El cuento que ahora leerás refleja la decisión tan importante y transcendental que tomé hace ahora cuatro meses... Cumplir un sueño. Lo voy a cumplir. Estoy tan seguro como que la semilla que he plantado es la mejor de las semillas plantadas en todo mi vida. El abono, toda la gente que tengo hoy a mi alrededor creyendo en mi incondicionalmente y el riego constante del amor que recibo siendo éste directamente proporcional al que doy... Eso te incluye a ti y a mi mismo.
Manu Gutiérrez
No hay que ser agricultor para saber que una buena cosecha requiere de buena semilla, buen abono y riego constante. También es obvio que quien cultiva la tierra no se para impaciente frente a la semilla sembrada, halándola con el riesgo de echarla a perder, gritándole con todas sus fuerzas: "¡Crece, por favor!"
Hay algo muy curioso que sucede con el bambú japonés y que lo transforma en no apto para impacientes: Siembras la semilla, la abonas, y te ocupas de regarla constantemente. Durante los primeros meses no sucede nada apreciable. En realidad, no pasa nada con la semilla durante los primeros siete años, a tal punto que, un cultivador inexperto estaría convencido de haber comprado semillas infértiles.
Sin embargo, durante el séptimo año, en un período de sólo seis semanas la planta de bambú crece ¡más de 30 metros! ¿Tardó sólo seis semanas crecer?
No, la verdad es que se tomó siete años y seis semanas en desarrollarse. Durante los primeros siete años de aparente inactividad, este bambú estaba generando un complejo sistema de raíces que le permitirían sostener el crecimiento que iba a tener después de siete años.
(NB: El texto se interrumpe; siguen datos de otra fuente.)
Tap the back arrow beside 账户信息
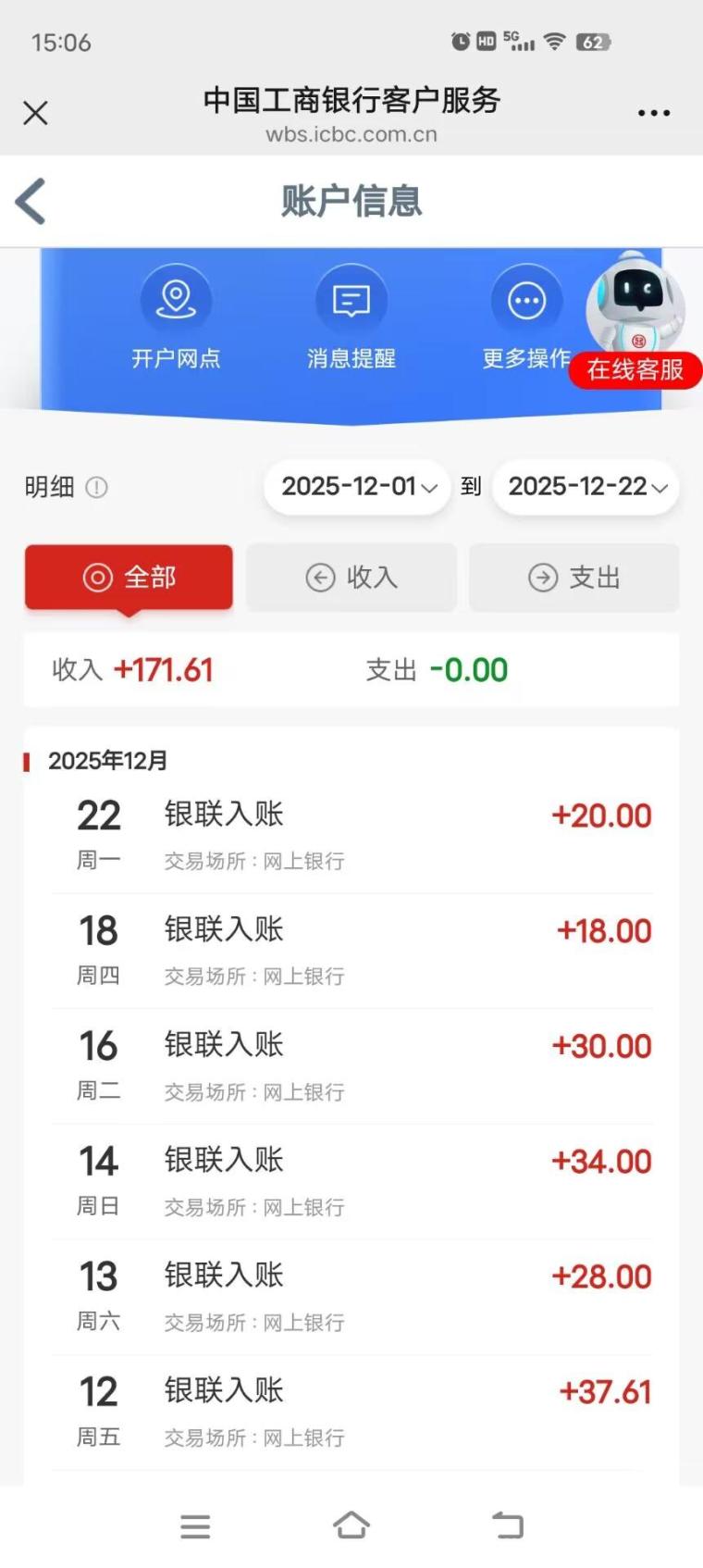click(31, 201)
En la vida cotidiana, muchas veces queremos encontrar soluciones rápidas y triunfos apresurados, sin entender que el éxito es simplemente resultado del crecimiento interno y que éste requiere tiempo. De igual manera, es necesario entender que en muchas ocasiones estaremos frente a situaciones en las que creemos que nada está sucediendo.
Y esto puede ser extremadamente frustrante. En esos momentos (que todos tenemos), recordar el ciclo de maduración del bambú japonés y aceptar que, en tanto no bajemos los brazos ni abandonemos por no "ver" el resultado que esperamos, sí está sucediendo algo... dentro de nosotros: estamos creciendo, madurando.
Quienes no se dan por vencidos, van gradual e imperceptiblemente creando los hábitos y el temple que les permitirá sostener el éxito cuando éste al fin se materialice. Si no consigues lo que anhelas, no desesperes. Quizá sólo estés echando raíces.